Located in the heart of downtown Columbus, the Franklin County Courthouse has taken many forms over the years.

The original courthouse, constructed in 1840 for a sum of $40,000, was more than just a place for legal proceedings. It harbored a county jail in its basement and a sheriff’s residence on the first floor, merging the spheres of justice and domestic life under one roof.

Located at the southeast corner of High and Mound Streets, the courthouse is shown behind the trees on the left, with the annex shown on the right. (CML)

However, this multipurpose edifice was not destined to last; it met its demise on April 13, 1884, making way for progress and architectural innovation.

As the courthouse was “In Process of Being Torn Away,” a phrase poignantly captured in the photo below by Baker’s Art Gallery in 1884, Columbus was on the brink of welcoming a new era of justice.

old courthouse being torn down
Photo originally taken in 1884, while the courthouse was being torn down. (CML)

The cornerstone of the subsequent Franklin County Courthouse was laid with pomp and circumstance on July 4, 1885, heralding the dawn of a new chapter. This building, dedicated on July 13, 1887, under the watchful eye of George Bellows, Sr., the superintendent of construction, was a testament to the city’s aspirations and architectural ambitions.

A Monument to Justice and Its Pitfalls

The new courthouse, costing about a half-million dollars, was an architectural masterpiece clad in gray sandstone with polished granite columns guarding its entrances.

Franklin county courthouse in 1909
Looking onto the Franklin County Courthouse in 1909. (CML)

Its clock tower, rising majestically above the cityscape, was not just a timekeeper but a symbol of the enduring presence of justice.
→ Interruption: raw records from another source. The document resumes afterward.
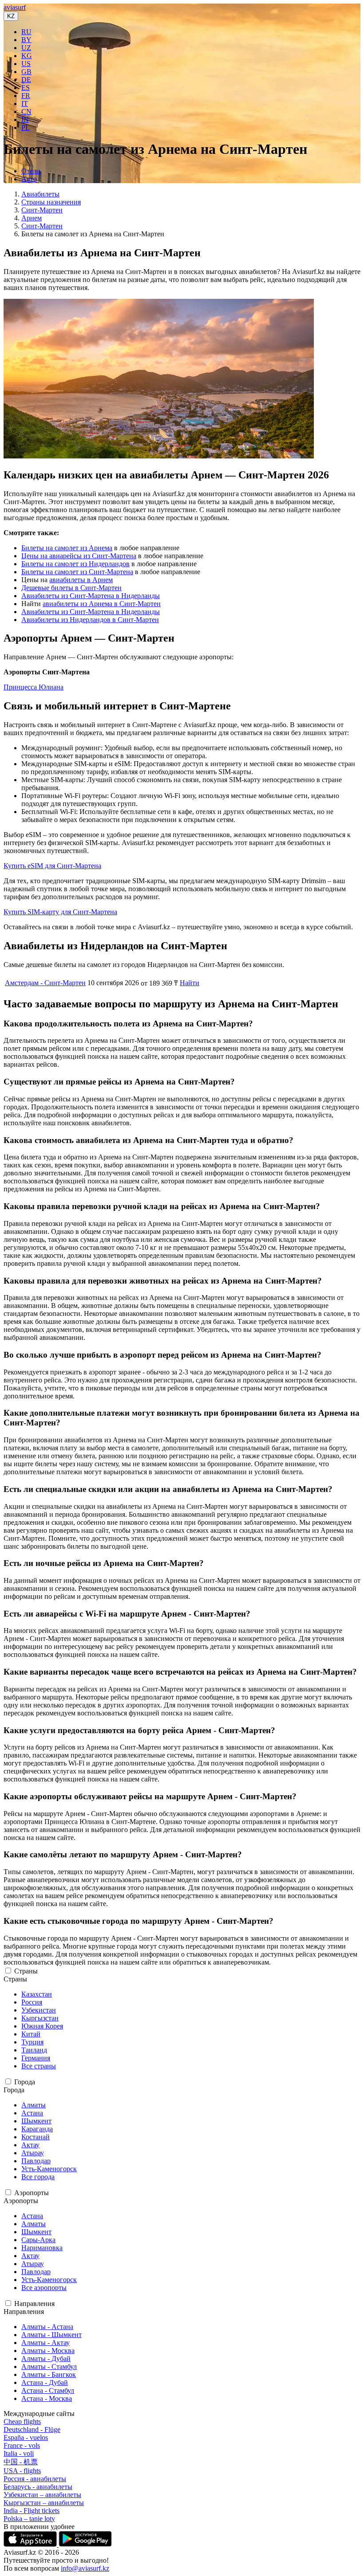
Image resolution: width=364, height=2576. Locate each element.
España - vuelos (26, 2437)
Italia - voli (19, 2453)
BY (26, 39)
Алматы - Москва (48, 2350)
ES (25, 87)
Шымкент (36, 2121)
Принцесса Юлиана (33, 687)
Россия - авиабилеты (35, 2478)
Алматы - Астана (47, 2326)
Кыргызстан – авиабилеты (44, 2502)
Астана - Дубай (44, 2382)
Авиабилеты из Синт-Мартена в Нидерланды (90, 595)
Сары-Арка (38, 2239)
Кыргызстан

However, this grandeur was not immune to the ravages of time. The roofs, perhaps in a poetic nod to the leaks and lapses in the justice system itself, began to betray the building, leading to its eventual razing in 1974.

Adjacent to this monument of justice stood a modern stone fire-proof jail, facing Fulton street. This juxtaposition of the courthouse and the jail served as a tangible representation of the thin line between freedom and incarceration, watched over by the silent sentinel of the clock tower.

The Courthouse Today

The demolition of the 1887 courthouse paved the way for a modern reinterpretation of justice’s home. The Franklin County Courthouse complex, as captured aerially circa 1979 by David Lucas, showcases a sprawling expanse of justice administration, from the Hall of Justice to the Municipal Court and the County Jail.

aerial angle of franklin county courthouse
An aerial photo featuring the Franklin County Courthouse Complex in 1979. (CML)

This modern complex stands as a testament to the evolution of civic architecture, marrying functionality with the solemn dignity befitting its role in society.

The courthouse, once surrounded by electric arches and neighboring Lang Schenck Liquors, now finds itself in the company of parking garages and administration buildings, reflecting the changing landscape of downtown Columbus. Yet, amidst these transformations, the essence of the courthouse as a place of judgment, reconciliation, and community endures.

Photograph of the Franklin County courthouse, dedicated in July 1887.

The Franklin County Courthouse, in its various incarnations, narrates the story of Columbus’s growth, not just in bricks and mortar but in its pursuit of justice and order. Each building phase, from the original courthouse with its humble beginnings to the modern complex that stands today, encapsulates a chapter in the city’s history.